The Avail trial is a randomized, double-blind, placebo-controlled study involving around 48 adult HP patients. Participants are divided into four groups receiving either a placebo or varying doses (400 μg, 600 μg, 800 μg) of MBX 2109 through weekly subcutaneous injections. The 12-week treatment phase includes a 4-week fixed dose period followed by an 8-week titration period. During titration, dosage adjustments are made based on patients' ability to reduce or discontinue active vitamin D and calcium supplements while maintaining normal serum calcium levels. The primary endpoint is the proportion of patients who can maintain these conditions after 12 weeks. Secondary endpoints cover safety, tolerability, pharmacokinetics, pharmacodynamics, and quality of life measures.
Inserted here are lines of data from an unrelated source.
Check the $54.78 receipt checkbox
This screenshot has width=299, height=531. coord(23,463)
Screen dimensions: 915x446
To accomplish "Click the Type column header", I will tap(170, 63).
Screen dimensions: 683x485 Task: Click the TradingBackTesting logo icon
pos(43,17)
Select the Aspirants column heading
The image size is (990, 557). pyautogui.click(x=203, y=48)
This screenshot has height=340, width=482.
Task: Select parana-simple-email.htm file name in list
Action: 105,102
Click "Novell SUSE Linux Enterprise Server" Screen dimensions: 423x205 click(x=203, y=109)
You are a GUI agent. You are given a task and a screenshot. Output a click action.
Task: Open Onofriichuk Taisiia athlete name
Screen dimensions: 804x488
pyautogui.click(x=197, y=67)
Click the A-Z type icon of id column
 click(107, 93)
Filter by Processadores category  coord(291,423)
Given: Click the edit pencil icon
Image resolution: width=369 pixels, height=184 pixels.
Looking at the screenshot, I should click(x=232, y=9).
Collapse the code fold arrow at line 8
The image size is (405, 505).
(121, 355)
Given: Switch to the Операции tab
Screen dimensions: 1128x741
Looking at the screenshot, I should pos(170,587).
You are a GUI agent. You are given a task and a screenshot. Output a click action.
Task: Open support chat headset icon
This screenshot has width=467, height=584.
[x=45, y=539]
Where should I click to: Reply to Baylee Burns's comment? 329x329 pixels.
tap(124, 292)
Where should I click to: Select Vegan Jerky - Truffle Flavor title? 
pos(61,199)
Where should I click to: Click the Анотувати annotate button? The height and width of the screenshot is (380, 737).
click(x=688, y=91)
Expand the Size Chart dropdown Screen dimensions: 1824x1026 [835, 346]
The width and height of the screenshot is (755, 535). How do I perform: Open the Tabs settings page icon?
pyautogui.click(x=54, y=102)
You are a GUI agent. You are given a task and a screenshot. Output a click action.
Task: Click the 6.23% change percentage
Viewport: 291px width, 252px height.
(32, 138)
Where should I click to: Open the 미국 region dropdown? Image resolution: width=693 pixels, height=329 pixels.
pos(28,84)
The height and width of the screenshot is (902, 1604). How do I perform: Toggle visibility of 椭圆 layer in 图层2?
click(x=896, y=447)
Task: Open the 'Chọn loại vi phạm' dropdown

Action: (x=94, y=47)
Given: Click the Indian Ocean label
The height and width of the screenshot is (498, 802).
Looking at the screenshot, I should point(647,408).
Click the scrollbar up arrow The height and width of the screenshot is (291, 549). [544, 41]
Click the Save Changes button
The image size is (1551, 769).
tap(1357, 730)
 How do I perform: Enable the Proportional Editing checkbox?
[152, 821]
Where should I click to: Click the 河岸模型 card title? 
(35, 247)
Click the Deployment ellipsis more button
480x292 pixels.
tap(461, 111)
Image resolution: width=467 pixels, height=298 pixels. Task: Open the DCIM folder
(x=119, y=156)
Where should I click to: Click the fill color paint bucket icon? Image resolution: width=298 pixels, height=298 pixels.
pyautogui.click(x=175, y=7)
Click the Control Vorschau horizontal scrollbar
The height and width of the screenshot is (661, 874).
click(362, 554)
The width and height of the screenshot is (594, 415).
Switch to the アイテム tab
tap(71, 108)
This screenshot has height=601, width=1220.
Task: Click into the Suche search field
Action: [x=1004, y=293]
Upon completing the 12-week trial, patients are eligible for a 104-week extension study where all will receive MBX 2109. This extended phase will further assess the long-term efficacy and safety of the treatment.

Hypoparathyroidism, a rare endocrine disorder, is characterized by insufficient PTH production, leading to low calcium levels (hypocalcemia) in the blood. Symptoms range from muscle cramps and neurological issues to severe complications like seizures and cardiac arrhythmias, significantly affecting patients' quality of life. The disorder affects about 120,000 people in the U.S. alone, with a broader impact in Europe. The most common cause, affecting roughly 75% of cases, is accidental damage or removal of the parathyroid glands during neck surgery. Current treatments primarily involve high doses of oral calcium and active vitamin D, which do not address the underlying PTH deficiency.

MBX 2109, leveraging MBX Biosciences' Precision Endocrine Peptide™ (PEP™) platform, aims to provide a more consistent and convenient treatment option. The company's proprietary technology is designed to enhance the duration and stability of peptide therapies, offering lower peak-to-trough ratios and less frequent dosing requirements. MBX 2109 has obtained orphan drug designation from the U.S. Food and Drug Administration (FDA) for HP treatment.

MBX Biosciences, headquartered in Carmel, Indiana, specializes in developing novel precision peptide therapies for endocrine and metabolic disorders. The company's pipeline features several candidates, including MBX 1416 for post-bariatric hypoglycemia and multiple obesity treatments in various stages of development. The company is supported by prominent life science investors and aims to address significant unmet medical needs with its innovative approach to peptide drug design.